Business Day
When Africa proved resilient to the 2009 global downturn, South African companies without a presence in the rest of Africa started taking another look, and those already selling there realised it was time to boost their presence and increase their footprint.
A host of factors contributes to a rosier picture of Africa. Its total gross domestic product (GDP) of $1,5-trillion is similar to that of Brazil, India or Russia, and it is expected to grow faster than most non-Brics emerging markets. While instability still plagues some nations, political risk has diminished over the past 20 years. And a new consumer class is emerging so quickly that total consumer spending is expected to double by 2020.
According to Euromonitor and the African Development Bank, the continent’s middle class already accounts for one-third of the population. In eight years, five major countries alone will have 56-million middle-class households with disposable incomes totalling more than $680bn. Consumption spending per capita matches India or China.
Growth opportunities are huge for companies that can tackle such challenges as poor infrastructure and a talent shortage. The trouble is, the continent is quickly attracting competitors. More than 70% of the global top 50 makers of packaged consumer goods are already present. For 20% of this top 50, Africa already represents more than 5% of global sales and most also enjoy strong profitability.
Intensifying competition is narrowing the window of time for companies to successfully enter, expand or shape the landscape to their benefit. But before moving, it is critical to understand a few characteristics of this unique continent to best frame how to successfully tap into it.
Foremost among the considerations is where to enter and to expand. In most emerging markets, you can carefully plan your expansion by first establishing yourself in the biggest markets, then in the primary regions or cities, and finally the smaller regions or towns. But in the rest of Africa, following such a logical and disciplined sequence may prove difficult.
You may choose to start in the nine markets that, in addition to SA, account for 75% of Africa’s GDP: Egypt, Nigeria, Algeria, Morocco, Angola, Libya, Sudan, Tunisia and Kenya. Depending on your category, you may also need to prioritise other markets from the next tier. But what is often critical for success is the flexibility to quickly jump on opportunities, even if they arise in an unexpected order. The continent’s fragmented markets, quickly changing political and regulatory environment and shortage of local incumbents with scale mean global players need to act swiftly to acquire promising companies that become available or jump on opportunities opened up by privatisation.
A second important consideration is how independent you can afford to be in Africa. Few, if any, packaged consumer goods companies have succeeded on their own. Partnerships and acquisitions are inevitable.

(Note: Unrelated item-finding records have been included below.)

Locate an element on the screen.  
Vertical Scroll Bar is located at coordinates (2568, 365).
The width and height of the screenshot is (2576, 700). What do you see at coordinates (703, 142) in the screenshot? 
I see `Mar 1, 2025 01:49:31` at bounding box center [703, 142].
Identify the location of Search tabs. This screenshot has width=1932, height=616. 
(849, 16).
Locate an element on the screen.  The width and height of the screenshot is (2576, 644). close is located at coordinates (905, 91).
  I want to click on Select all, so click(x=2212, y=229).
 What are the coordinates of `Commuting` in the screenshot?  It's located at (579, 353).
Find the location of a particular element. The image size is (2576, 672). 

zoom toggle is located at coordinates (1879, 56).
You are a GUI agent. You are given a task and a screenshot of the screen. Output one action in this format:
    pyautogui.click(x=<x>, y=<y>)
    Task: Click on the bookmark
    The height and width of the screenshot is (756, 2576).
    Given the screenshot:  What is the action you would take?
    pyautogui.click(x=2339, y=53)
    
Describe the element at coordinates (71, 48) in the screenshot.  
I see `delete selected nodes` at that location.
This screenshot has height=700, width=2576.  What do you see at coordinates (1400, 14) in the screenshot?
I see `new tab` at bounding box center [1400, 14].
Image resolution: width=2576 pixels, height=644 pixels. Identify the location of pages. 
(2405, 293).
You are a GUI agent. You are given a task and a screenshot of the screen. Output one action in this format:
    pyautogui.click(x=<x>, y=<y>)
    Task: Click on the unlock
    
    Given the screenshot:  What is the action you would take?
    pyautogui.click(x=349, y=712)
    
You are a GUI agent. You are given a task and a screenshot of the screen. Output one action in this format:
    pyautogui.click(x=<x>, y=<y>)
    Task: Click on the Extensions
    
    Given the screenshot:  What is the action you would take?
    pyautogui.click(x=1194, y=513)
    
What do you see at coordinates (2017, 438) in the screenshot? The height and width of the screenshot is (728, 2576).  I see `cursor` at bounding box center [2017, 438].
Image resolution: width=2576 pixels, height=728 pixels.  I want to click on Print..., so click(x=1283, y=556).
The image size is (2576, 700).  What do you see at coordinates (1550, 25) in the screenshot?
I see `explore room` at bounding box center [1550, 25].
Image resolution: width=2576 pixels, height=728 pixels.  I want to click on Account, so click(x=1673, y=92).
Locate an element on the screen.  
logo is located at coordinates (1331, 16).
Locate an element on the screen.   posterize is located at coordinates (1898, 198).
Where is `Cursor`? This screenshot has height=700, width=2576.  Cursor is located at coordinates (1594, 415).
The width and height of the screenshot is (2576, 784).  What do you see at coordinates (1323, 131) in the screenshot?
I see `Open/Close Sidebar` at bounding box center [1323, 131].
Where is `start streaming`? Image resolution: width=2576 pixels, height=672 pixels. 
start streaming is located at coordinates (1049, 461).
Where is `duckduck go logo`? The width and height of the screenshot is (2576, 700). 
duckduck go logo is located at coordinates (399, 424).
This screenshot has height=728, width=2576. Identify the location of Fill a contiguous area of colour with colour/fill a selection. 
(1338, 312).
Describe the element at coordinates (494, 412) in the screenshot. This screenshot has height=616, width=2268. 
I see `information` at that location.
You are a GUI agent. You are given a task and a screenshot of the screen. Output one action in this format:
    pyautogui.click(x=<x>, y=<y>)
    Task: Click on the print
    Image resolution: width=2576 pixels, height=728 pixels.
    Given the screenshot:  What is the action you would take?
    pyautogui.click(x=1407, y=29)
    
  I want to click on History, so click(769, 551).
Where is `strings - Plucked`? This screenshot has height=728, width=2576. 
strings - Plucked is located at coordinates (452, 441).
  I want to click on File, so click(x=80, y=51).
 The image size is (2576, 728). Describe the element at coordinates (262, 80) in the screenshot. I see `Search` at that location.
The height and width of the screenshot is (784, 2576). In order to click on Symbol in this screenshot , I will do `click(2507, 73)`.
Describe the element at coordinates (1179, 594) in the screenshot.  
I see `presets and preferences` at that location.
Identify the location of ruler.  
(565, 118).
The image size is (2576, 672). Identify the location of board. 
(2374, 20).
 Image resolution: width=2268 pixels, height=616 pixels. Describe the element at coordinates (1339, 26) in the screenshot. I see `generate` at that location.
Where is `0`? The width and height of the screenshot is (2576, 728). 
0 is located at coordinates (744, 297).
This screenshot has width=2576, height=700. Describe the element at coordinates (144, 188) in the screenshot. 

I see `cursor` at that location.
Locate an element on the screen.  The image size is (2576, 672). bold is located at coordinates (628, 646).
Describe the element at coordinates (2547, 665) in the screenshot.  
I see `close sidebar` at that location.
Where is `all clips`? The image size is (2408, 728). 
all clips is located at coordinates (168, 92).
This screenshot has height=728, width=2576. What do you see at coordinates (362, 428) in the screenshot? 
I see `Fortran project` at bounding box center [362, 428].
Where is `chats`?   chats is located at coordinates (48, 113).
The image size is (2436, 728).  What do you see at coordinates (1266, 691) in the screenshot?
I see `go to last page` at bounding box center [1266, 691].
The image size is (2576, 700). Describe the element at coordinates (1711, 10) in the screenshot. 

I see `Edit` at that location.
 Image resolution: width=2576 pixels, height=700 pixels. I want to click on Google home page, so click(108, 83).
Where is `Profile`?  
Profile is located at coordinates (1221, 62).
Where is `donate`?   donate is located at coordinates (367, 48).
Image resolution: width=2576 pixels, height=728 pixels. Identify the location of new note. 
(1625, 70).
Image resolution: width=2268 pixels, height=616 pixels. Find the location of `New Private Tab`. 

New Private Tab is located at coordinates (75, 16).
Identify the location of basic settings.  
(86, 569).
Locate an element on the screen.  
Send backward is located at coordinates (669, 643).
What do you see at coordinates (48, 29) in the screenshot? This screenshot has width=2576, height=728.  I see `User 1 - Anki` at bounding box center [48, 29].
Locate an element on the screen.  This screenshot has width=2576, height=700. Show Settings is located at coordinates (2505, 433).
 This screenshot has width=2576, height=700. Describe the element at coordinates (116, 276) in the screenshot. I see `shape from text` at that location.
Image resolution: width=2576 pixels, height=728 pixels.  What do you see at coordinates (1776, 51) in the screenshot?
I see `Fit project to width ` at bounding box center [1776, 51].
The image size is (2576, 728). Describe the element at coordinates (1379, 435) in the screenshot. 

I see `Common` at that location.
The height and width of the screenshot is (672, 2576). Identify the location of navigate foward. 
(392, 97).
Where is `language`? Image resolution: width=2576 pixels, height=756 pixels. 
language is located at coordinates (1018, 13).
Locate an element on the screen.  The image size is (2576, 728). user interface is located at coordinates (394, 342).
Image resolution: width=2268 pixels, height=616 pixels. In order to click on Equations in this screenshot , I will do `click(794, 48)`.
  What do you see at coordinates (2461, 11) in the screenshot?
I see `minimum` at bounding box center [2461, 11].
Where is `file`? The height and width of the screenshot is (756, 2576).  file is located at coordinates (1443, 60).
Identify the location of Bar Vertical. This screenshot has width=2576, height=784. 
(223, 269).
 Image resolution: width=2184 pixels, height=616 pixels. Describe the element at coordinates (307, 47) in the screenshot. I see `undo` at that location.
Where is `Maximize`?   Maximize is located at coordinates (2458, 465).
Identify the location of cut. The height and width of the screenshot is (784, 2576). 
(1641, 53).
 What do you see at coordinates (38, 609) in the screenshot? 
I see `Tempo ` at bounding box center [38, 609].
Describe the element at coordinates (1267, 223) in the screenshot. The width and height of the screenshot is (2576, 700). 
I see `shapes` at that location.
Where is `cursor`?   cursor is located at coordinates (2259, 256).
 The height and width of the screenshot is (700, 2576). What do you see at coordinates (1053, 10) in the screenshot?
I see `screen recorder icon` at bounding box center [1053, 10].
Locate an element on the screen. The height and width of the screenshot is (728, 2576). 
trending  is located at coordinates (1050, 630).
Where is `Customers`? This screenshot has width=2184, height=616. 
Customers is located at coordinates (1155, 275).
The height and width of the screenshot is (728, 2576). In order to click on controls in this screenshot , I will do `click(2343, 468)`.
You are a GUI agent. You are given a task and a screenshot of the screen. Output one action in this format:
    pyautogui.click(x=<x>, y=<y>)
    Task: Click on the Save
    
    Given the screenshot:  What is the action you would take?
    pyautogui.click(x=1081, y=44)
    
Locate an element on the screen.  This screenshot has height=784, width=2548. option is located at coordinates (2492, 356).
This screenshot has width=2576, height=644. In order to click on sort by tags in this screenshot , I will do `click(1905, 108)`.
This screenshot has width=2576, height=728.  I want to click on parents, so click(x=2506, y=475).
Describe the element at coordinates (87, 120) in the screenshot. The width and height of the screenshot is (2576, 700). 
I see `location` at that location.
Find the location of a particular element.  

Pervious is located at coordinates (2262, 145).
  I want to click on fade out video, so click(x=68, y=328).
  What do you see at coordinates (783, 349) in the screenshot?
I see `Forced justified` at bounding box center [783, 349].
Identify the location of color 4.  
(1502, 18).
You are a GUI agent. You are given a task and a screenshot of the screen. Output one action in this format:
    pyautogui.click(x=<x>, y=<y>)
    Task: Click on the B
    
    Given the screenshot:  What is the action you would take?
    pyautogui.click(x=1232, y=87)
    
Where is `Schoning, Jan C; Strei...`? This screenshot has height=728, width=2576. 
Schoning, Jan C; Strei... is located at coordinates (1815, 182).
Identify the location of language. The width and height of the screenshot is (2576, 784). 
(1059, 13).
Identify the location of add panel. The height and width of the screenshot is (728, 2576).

Winning companies look for opportunities: brands with strong competitive positions or robust equity with local consumers, companies with route-to-market capabilities or players that offer production capacity or access to supply.
Winners also understand that the availability of acquisition targets often varies among markets and categories. The average size of an acquisition is usually smaller than elsewhere and with higher risks. To minimise those risks, many players start by holding the majority position in joint ventures, with an escape clause in case the venture fails. As they learn more about the company, they can increase control or move to a full-blown acquisition.
A final consideration: which categories, products or brands should you sell? As in many other developing markets, instead of entering local categories to gain ground, you can push your existing core categories and brands. Even if your category is underpenetrated, there’s room for rapid growth. To launch consumption in underpenetrated categories, leaders can invest in consumer education.
Entering or expanding in Africa may appear daunting because of the continent’s complexity. No company can depend on a single operating model to quickly expand. But our research shows that the rest of Africa is not significantly more challenging than many other emerging markets. As growth slows in developed markets and categories in other emerging markets quickly consolidate, Africa may be the next best place to look for a new growth engine.
Andrew Tymms and Tiaan Moolman are Bain partners in Johannesburg.